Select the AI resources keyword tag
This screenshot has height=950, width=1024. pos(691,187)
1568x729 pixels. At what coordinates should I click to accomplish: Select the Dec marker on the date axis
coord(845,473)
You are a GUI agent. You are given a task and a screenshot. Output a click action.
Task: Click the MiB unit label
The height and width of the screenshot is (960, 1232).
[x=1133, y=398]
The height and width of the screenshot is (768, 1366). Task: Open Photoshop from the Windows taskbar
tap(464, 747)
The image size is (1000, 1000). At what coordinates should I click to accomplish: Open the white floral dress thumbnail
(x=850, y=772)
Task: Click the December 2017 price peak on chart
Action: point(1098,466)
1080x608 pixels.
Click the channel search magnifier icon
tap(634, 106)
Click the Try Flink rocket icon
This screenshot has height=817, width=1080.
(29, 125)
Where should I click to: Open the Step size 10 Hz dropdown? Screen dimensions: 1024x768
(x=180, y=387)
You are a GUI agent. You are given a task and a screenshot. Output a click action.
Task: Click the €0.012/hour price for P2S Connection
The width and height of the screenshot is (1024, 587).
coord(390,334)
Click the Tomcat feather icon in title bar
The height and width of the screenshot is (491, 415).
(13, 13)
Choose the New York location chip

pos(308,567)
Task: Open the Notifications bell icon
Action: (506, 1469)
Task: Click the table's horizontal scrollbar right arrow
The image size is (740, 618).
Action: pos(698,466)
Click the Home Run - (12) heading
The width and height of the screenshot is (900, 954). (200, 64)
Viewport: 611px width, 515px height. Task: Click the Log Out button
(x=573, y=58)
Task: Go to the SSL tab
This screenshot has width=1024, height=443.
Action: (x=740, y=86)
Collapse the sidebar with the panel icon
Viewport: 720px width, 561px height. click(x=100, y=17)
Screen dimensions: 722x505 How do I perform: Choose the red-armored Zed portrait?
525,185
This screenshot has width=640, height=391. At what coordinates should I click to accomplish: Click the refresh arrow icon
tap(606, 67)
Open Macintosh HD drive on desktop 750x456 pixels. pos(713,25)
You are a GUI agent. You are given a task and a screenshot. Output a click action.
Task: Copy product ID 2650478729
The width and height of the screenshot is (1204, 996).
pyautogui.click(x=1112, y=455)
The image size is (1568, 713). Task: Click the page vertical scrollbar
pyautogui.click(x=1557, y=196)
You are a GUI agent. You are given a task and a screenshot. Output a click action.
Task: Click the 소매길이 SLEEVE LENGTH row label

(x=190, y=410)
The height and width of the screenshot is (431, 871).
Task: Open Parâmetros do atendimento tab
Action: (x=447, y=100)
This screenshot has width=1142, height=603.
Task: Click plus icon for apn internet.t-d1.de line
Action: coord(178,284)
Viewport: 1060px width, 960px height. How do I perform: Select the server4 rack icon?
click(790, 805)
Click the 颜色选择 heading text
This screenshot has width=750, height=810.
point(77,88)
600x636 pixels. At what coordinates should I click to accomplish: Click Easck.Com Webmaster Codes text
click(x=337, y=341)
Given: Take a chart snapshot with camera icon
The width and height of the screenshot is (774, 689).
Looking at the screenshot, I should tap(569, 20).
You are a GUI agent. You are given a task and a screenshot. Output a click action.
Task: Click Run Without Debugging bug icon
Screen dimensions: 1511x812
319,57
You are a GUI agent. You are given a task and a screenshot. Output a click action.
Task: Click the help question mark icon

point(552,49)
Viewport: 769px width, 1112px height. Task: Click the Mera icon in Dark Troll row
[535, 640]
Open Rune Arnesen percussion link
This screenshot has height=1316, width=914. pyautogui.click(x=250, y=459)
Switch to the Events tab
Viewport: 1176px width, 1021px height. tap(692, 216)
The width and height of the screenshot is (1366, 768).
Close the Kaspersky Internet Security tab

Activity: Return each record exactly as given.

Written answer:
Select the AI resources keyword tag
This screenshot has height=950, width=1024. pos(691,187)
1568x729 pixels. At what coordinates should I click to accomplish: Select the Dec marker on the date axis
coord(845,473)
You are a GUI agent. You are given a task and a screenshot. Output a click action.
Task: Click the MiB unit label
The height and width of the screenshot is (960, 1232).
[x=1133, y=398]
The height and width of the screenshot is (768, 1366). Task: Open Photoshop from the Windows taskbar
tap(464, 747)
The image size is (1000, 1000). At what coordinates should I click to accomplish: Open the white floral dress thumbnail
(x=850, y=772)
Task: Click the December 2017 price peak on chart
Action: point(1098,466)
1080x608 pixels.
Click the channel search magnifier icon
tap(634, 106)
Click the Try Flink rocket icon
This screenshot has height=817, width=1080.
(29, 125)
Where should I click to: Open the Step size 10 Hz dropdown? Screen dimensions: 1024x768
(x=180, y=387)
You are a GUI agent. You are given a task and a screenshot. Output a click action.
Task: Click the €0.012/hour price for P2S Connection
The width and height of the screenshot is (1024, 587).
coord(390,334)
Click the Tomcat feather icon in title bar
The height and width of the screenshot is (491, 415).
(13, 13)
Choose the New York location chip

pos(308,567)
Task: Open the Notifications bell icon
Action: (506, 1469)
Task: Click the table's horizontal scrollbar right arrow
The image size is (740, 618).
Action: pos(698,466)
Click the Home Run - (12) heading
The width and height of the screenshot is (900, 954). (200, 64)
Viewport: 611px width, 515px height. Task: Click the Log Out button
(x=573, y=58)
Task: Go to the SSL tab
This screenshot has width=1024, height=443.
Action: (x=740, y=86)
Collapse the sidebar with the panel icon
Viewport: 720px width, 561px height. click(x=100, y=17)
Screen dimensions: 722x505 How do I perform: Choose the red-armored Zed portrait?
525,185
This screenshot has width=640, height=391. At what coordinates should I click to accomplish: Click the refresh arrow icon
tap(606, 67)
Open Macintosh HD drive on desktop 750x456 pixels. pos(713,25)
You are a GUI agent. You are given a task and a screenshot. Output a click action.
Task: Copy product ID 2650478729
The width and height of the screenshot is (1204, 996).
pyautogui.click(x=1112, y=455)
The image size is (1568, 713). Task: Click the page vertical scrollbar
pyautogui.click(x=1557, y=196)
You are a GUI agent. You are given a task and a screenshot. Output a click action.
Task: Click the 소매길이 SLEEVE LENGTH row label

(x=190, y=410)
The height and width of the screenshot is (431, 871).
Task: Open Parâmetros do atendimento tab
Action: (x=447, y=100)
This screenshot has width=1142, height=603.
Task: Click plus icon for apn internet.t-d1.de line
Action: coord(178,284)
Viewport: 1060px width, 960px height. How do I perform: Select the server4 rack icon?
click(790, 805)
Click the 颜色选择 heading text
This screenshot has width=750, height=810.
point(77,88)
600x636 pixels. At what coordinates should I click to accomplish: Click Easck.Com Webmaster Codes text
click(x=337, y=341)
Given: Take a chart snapshot with camera icon
The width and height of the screenshot is (774, 689).
Looking at the screenshot, I should tap(569, 20).
You are a GUI agent. You are given a task and a screenshot. Output a click action.
Task: Click Run Without Debugging bug icon
Screen dimensions: 1511x812
319,57
You are a GUI agent. You are given a task and a screenshot. Output a click action.
Task: Click the help question mark icon

point(552,49)
Viewport: 769px width, 1112px height. Task: Click the Mera icon in Dark Troll row
[535, 640]
Open Rune Arnesen percussion link
This screenshot has height=1316, width=914. pyautogui.click(x=250, y=459)
Switch to the Events tab
Viewport: 1176px width, 1021px height. tap(692, 216)
The width and height of the screenshot is (1366, 768).
Close the Kaspersky Internet Security tab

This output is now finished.